Contrary to the plaintiff's contention, the Supreme Court properly granted the defendants' motion pursuant to CPLR 3211 (a) to dismiss the complaint. "A motion pursuant to CPLR 3211 (a) (1) to dismiss the complaint on the ground that the action is barred by documentary evidence may be granted only where the documentary evidence utterly refutes the plaintiff's factual allegations, thereby conclusively establishing a defense as a matter of law" (Vertical Progression, Inc. v Canyon Johnson Urban Funds, 126 AD3d 784, 786 [2015] [internal quotation marks omitted]; see Goshen v Mutual Life Ins. Co. of N.Y., 98 NY2d 314, 316 [2002]). "In considering a motion to dismiss a complaint pursuant to CPLR 3211 (a) (7), 'the court must accept the facts as alleged in the complaint as true, accord plaintiffs the benefit of every possible favorable inference, and determine only whether the facts as alleged fit within any cognizable legal theory' " (Mawere v Landau, 130 AD3d 986, 988 [2015], quoting Sokol v Leader, 74 AD3d 1180, 1181 [2010]; see Nonnon v City of New York, 9 NY3d 825, 827 [2007]).

Stipulations of settlement between parties are binding contracts enforceable by the court and, as such, they are favored and "not lightly cast aside" (Hallock v State of New York, 64 NY2d 224, 230 [1984]), especially where, as here, the party seeking to set aside the stipulation was represented by counsel (see Rogers v Malik, 126 AD3d 874, 875 [2015]; Matter of Mercer, 113 AD3d 772, 774 [2014]).

Here, the plaintiff accepted the benefits of the settlement agreement by continuing to work as a police officer for the Village from 2013 through early 2019, three years beyond the end date he bargained for. The plaintiff did not seek to set aside the settlement agreement on any of the grounds raised in his complaint at any point over the approximately 51/2 years that elapsed before he commenced this action in 2019. Consequently, the defendants were entitled to dismissal of the complaint on the ground that the plaintiff ratified the settlement agreement (see Allen v Riese Org., Inc., 106 AD3d 514, 516-518 [2013]; Scarfone v Village of Ossining, 23 AD3d 540, 541 [2005]; Napolitano v City of New York, 12 AD3d 194, 195 [2004]).
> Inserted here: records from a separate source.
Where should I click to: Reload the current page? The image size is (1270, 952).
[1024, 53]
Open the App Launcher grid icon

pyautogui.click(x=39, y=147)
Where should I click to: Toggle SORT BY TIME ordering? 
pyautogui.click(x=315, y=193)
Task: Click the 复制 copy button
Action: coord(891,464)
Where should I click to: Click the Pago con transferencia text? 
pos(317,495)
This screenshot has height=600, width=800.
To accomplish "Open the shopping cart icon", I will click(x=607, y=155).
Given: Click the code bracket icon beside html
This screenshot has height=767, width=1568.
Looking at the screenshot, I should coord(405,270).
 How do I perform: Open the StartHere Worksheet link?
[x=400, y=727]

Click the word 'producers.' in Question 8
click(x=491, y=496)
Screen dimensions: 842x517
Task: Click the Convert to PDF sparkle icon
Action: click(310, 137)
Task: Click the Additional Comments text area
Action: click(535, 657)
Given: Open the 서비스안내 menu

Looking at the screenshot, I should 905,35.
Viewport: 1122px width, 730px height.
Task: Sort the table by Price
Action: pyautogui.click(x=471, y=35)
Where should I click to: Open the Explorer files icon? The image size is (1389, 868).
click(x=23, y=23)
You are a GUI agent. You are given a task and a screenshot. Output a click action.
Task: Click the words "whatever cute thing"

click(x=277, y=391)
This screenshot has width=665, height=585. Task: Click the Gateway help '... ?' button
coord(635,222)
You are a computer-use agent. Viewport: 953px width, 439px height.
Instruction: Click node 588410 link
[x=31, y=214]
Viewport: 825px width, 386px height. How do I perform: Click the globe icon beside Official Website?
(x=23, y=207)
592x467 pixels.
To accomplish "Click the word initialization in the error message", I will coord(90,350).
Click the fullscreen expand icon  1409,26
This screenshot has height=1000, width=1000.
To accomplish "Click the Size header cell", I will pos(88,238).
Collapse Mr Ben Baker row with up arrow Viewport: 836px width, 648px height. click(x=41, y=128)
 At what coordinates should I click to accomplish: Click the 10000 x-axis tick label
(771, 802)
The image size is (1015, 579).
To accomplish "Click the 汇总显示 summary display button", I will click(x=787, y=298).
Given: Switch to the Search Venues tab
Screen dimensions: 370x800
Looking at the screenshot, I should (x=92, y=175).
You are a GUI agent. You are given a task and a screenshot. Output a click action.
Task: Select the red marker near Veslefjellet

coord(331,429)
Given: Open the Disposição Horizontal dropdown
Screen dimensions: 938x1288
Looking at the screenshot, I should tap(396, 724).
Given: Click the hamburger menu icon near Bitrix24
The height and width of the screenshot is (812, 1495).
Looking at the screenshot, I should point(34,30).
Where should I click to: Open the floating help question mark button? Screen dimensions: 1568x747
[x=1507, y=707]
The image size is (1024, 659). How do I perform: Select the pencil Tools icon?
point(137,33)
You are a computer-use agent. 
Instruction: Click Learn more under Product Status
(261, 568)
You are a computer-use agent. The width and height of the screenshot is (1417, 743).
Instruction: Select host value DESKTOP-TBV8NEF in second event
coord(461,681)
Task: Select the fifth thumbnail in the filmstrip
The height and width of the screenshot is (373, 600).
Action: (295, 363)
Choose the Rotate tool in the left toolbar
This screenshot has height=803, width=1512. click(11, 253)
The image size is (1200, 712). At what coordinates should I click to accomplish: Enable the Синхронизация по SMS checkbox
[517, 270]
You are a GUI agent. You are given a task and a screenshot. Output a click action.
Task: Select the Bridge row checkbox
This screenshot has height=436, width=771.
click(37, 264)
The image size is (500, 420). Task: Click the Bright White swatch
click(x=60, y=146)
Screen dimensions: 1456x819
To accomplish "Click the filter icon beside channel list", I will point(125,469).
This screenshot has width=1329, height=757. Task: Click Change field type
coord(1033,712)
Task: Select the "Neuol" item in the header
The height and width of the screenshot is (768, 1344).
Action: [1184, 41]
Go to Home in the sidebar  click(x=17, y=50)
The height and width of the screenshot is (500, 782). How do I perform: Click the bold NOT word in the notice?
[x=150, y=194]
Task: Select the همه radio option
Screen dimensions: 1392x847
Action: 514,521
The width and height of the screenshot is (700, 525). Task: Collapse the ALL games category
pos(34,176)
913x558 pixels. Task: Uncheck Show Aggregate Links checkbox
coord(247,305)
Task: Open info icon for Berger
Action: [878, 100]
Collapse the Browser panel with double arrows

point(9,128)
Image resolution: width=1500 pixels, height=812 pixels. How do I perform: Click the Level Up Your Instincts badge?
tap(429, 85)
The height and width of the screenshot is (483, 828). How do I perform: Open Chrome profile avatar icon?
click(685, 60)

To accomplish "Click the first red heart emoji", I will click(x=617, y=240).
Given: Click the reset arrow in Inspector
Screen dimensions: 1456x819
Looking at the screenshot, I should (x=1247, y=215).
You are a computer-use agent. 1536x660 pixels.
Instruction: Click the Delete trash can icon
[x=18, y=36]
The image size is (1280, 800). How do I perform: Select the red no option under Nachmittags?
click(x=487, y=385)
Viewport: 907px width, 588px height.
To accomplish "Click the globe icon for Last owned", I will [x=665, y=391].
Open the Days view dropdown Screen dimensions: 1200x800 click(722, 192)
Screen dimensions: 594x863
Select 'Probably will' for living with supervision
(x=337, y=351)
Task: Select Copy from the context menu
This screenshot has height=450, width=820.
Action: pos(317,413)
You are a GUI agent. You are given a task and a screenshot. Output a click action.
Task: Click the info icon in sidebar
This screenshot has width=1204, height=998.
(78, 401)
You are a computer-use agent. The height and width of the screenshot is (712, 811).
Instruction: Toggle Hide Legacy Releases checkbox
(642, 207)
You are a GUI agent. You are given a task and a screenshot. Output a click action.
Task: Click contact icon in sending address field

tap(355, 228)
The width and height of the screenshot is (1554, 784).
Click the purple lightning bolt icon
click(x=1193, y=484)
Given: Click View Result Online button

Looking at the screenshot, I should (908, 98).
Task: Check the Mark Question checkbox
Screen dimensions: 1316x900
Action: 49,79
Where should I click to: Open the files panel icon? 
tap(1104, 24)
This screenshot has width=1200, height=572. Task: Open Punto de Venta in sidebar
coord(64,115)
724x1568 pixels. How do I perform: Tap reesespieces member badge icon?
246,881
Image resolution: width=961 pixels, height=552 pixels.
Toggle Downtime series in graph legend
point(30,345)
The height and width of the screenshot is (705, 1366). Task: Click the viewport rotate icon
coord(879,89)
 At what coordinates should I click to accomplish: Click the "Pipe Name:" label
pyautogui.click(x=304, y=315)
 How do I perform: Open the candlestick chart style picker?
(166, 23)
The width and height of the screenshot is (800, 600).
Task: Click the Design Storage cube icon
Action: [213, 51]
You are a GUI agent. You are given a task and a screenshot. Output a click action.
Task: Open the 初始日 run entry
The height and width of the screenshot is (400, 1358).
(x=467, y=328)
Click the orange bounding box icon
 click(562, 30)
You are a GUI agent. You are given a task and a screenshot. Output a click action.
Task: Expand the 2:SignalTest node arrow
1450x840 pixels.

The Supreme Court providently denied that branch of the defendants' cross-motion which was pursuant to 22 NYCRR 130-1.1 to impose sanctions against the plaintiff's counsel. "Pursuant to 22 NYCRR 130-1.1, sanctions may be imposed against a party or the party's attorney for frivolous conduct" (Genco v Genco, 124 AD3d 580, 580 [2015]). "Conduct is frivolous if (1) it is completely without merit in law or fact and cannot be supported by a reasonable argument for the [*3]extension, modification, or reversal of existing law; (2) it is undertaken primarily to delay or prolong the resolution of the litigation, or to harass or maliciously injure another; or (3) it asserts material factual statements that are false" (Matter of Congregation Ahavas Moische, Inc. v Katzoff, 134 AD3d 934, 934 [2015]; see 22 NYCRR 130-1.1 [c]). "The decision whether to impose costs or sanctions against a party for frivolous conduct, and the amount of any such costs or sanctions, is generally entrusted to the court's sound discretion" (Strunk v New York State Bd. of Elections, 126 AD3d 779, 781 [2015]). Here, nothing in the record demonstrates that the conduct of the plaintiff's attorney was frivolous within the meaning of 22 NYCRR 130-1.1 (c).

The parties' remaining contentions either are without merit or need not be reached in light of the foregoing. Barros, J.P., Maltese, Zayas and Wan, JJ., concur.